**EXERCISE DETAILS:**
Using the passage below on Chola-era Tamil literature, answer these questions:
1. Whose war in Kalinga does Kalingattuparani describe?
2. How many branches of grammar does Nannul discuss?
3. Who arranged the Shaivite canon into eleven books?

**READING TEXT:**
Jayamkondar's masterpiece, Kalingattuparani, is an example of narrative poetry that draws a clear boundary between history and fictitious conventions. This describes the events during Kulothunga Chola I's war in Kalinga and depicts not only the pomp and circumstance of war, but the gruesome details of the field. The Tamil poet Ottakuttan was a contemporary of Kulothunga Chola I and served at the courts of three of Kulothunga's successors. Ottakuttan wrote Kulothunga Cholan Ula, a poem extolling the virtues of the Chola king.
Nannul is a Chola era work on Tamil grammar. It discusses all five branches of grammar and, according to Berthold Spuler, is still relevant today and is one of the most distinguished normative grammars of literary Tamil.
Of the devotional literature, the arrangement of the Shaivite canon into eleven books was the work of Nambi Andar Nambi, who lived close to the end of the 10th century. However, relatively few Vaishnavite works were composed during the Later Chola period, possibly because of the rulers' apparent animosity towards them.

**SUPPLIED DATA:**
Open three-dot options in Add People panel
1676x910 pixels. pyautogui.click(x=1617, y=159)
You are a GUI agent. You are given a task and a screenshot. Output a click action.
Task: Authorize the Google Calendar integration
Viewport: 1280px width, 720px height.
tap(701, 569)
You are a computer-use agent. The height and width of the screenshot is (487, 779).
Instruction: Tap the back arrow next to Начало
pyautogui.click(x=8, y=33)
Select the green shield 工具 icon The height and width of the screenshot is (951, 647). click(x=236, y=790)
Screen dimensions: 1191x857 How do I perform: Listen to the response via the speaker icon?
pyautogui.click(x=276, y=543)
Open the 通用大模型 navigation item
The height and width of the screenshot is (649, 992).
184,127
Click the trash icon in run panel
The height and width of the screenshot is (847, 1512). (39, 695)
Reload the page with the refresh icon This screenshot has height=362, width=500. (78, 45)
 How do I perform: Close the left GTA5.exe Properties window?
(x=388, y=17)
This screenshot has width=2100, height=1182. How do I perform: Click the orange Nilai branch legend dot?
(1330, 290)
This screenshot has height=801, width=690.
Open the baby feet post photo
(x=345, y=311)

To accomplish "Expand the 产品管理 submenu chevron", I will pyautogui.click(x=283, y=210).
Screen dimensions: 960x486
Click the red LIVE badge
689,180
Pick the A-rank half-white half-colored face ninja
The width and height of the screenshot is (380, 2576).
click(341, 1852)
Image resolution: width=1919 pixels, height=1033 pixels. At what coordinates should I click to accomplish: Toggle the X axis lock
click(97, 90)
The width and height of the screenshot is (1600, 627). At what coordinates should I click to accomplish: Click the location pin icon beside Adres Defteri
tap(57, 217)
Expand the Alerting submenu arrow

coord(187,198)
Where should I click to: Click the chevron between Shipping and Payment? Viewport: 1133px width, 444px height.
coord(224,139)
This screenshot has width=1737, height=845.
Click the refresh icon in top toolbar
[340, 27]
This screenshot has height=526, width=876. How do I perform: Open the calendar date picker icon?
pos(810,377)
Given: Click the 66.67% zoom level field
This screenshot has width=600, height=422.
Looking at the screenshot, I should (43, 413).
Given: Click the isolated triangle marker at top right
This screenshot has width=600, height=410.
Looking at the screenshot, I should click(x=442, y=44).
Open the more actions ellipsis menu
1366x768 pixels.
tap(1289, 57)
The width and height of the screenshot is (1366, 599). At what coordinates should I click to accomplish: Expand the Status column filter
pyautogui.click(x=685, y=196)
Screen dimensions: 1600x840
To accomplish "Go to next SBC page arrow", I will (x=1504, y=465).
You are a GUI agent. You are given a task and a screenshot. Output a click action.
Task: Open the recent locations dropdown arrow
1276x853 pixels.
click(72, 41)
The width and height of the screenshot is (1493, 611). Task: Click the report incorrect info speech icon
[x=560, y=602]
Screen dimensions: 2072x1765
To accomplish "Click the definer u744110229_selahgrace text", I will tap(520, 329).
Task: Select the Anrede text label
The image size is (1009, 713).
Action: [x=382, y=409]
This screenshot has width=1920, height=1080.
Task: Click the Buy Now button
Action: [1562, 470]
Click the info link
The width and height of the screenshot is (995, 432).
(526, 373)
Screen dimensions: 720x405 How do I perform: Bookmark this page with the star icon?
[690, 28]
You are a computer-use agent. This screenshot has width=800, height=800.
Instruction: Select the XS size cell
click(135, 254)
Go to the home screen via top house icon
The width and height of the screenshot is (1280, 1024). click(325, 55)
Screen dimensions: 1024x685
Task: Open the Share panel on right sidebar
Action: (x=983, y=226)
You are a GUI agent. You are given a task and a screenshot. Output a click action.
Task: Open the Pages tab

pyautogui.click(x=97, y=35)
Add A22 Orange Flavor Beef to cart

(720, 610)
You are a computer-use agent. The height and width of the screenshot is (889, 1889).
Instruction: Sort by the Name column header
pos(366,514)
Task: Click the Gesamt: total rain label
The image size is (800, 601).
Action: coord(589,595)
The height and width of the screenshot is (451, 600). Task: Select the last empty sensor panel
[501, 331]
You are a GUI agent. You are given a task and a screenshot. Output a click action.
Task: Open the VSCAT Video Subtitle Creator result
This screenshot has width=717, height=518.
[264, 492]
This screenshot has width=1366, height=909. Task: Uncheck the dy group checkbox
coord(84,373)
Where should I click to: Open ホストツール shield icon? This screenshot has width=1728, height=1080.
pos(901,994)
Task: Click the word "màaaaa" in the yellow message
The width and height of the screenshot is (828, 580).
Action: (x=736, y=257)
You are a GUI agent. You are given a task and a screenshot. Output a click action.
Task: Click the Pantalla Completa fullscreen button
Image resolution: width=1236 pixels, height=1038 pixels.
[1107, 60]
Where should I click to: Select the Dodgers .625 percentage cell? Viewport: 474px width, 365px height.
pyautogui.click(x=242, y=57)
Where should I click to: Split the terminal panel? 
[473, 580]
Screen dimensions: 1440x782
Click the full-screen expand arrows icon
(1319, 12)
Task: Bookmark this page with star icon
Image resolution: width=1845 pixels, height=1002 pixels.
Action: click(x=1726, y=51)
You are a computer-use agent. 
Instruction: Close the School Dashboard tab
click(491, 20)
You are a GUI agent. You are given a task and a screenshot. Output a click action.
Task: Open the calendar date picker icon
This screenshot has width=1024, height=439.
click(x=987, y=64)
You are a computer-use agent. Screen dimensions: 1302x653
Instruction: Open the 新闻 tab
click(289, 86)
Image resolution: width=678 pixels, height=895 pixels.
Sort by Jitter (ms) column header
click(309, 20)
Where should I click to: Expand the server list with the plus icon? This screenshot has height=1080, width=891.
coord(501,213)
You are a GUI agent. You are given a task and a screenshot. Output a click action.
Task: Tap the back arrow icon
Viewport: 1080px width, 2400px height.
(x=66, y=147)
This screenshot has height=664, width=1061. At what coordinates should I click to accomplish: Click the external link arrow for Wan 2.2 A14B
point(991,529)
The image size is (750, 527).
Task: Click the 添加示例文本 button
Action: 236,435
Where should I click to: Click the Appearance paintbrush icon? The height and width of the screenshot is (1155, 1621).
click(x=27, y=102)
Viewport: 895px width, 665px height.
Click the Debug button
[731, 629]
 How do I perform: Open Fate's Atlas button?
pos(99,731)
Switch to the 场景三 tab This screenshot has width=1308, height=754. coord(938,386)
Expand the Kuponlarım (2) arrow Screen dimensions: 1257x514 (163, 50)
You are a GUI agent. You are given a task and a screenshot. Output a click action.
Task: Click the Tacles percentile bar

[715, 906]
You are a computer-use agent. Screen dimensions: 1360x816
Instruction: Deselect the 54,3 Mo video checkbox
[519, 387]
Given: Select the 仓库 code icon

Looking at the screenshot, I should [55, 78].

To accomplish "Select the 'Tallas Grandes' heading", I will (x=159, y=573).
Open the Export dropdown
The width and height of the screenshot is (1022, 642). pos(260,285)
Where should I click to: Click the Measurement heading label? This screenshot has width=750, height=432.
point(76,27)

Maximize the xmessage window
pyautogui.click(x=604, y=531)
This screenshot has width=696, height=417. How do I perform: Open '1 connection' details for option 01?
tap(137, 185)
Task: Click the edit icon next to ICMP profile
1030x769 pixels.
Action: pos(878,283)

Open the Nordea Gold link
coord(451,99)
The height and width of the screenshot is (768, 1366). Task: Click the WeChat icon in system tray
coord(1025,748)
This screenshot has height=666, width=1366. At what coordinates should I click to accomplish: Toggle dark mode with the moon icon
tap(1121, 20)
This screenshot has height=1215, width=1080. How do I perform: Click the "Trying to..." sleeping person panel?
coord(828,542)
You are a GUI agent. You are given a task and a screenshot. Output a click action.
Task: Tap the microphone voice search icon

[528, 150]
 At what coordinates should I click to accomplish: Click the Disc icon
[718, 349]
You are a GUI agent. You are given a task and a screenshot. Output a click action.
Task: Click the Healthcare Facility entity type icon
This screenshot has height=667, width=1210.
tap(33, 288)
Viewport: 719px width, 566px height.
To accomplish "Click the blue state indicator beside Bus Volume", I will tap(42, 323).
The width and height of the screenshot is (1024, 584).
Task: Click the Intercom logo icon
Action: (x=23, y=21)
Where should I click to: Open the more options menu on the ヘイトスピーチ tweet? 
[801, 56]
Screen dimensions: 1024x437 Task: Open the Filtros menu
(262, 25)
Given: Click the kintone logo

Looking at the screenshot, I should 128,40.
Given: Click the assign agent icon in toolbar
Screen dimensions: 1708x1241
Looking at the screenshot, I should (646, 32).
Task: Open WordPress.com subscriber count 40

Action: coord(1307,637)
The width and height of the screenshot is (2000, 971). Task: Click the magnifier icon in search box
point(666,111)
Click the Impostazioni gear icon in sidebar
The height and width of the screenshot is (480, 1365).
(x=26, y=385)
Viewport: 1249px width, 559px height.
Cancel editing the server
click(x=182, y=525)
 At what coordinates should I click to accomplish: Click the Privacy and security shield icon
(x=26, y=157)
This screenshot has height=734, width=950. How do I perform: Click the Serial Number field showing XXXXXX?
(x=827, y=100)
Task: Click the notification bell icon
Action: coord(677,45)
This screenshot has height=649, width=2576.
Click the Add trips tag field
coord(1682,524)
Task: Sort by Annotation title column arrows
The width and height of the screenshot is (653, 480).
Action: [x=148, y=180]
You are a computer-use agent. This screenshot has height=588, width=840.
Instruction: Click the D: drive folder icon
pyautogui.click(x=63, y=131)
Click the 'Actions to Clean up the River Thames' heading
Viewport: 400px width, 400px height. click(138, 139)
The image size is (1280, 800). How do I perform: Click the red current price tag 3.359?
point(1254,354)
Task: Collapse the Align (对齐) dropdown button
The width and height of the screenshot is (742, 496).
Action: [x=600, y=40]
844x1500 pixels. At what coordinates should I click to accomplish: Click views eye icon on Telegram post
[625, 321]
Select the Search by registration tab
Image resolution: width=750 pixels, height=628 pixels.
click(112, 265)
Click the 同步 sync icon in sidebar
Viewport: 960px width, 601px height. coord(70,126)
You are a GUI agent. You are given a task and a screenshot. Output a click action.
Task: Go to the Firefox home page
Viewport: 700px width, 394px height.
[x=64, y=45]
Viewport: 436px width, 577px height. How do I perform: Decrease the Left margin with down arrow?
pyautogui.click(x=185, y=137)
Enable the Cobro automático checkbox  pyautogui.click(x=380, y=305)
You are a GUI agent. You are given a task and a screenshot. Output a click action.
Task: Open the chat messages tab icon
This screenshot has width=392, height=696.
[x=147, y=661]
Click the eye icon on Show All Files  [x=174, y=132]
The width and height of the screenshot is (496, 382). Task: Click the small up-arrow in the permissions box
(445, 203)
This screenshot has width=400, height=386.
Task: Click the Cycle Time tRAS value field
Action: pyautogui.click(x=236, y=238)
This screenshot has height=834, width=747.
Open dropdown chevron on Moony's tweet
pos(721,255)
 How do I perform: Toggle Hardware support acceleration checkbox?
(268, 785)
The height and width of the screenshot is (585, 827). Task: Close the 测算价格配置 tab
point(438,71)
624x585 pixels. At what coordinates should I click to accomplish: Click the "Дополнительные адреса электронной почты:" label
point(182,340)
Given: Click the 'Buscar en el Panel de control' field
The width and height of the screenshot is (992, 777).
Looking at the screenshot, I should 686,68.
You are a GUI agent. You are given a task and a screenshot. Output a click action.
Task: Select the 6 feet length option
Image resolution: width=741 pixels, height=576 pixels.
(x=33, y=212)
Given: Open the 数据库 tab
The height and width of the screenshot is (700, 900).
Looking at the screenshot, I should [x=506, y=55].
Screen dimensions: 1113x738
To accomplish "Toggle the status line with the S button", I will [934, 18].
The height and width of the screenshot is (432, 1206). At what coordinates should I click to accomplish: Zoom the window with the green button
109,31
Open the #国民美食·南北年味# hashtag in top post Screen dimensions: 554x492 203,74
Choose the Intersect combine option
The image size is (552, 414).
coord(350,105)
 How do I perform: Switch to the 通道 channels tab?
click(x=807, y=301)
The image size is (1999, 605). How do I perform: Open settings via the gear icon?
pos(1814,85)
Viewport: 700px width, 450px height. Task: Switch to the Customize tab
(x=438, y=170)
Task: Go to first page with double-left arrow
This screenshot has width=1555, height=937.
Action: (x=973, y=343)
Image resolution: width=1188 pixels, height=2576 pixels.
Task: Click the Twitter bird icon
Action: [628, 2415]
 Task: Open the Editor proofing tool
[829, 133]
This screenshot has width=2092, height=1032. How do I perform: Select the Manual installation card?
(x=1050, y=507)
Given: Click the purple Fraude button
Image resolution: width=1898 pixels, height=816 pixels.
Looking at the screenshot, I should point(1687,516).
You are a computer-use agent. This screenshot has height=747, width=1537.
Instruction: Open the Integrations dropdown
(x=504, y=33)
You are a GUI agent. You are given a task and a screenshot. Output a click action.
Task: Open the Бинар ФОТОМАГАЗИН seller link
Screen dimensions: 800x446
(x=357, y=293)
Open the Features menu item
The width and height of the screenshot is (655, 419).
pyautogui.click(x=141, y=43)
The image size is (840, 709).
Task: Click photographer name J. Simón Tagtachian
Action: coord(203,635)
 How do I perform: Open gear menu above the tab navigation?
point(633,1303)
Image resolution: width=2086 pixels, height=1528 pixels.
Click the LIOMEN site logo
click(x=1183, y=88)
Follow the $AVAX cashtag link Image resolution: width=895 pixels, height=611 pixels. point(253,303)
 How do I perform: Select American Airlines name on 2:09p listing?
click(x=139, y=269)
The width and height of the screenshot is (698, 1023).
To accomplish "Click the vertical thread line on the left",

**TASK SOLUTION:**
1. Kulothunga Chola I's war in Kalinga.
2. All five branches of grammar.
3. Nambi Andar Nambi.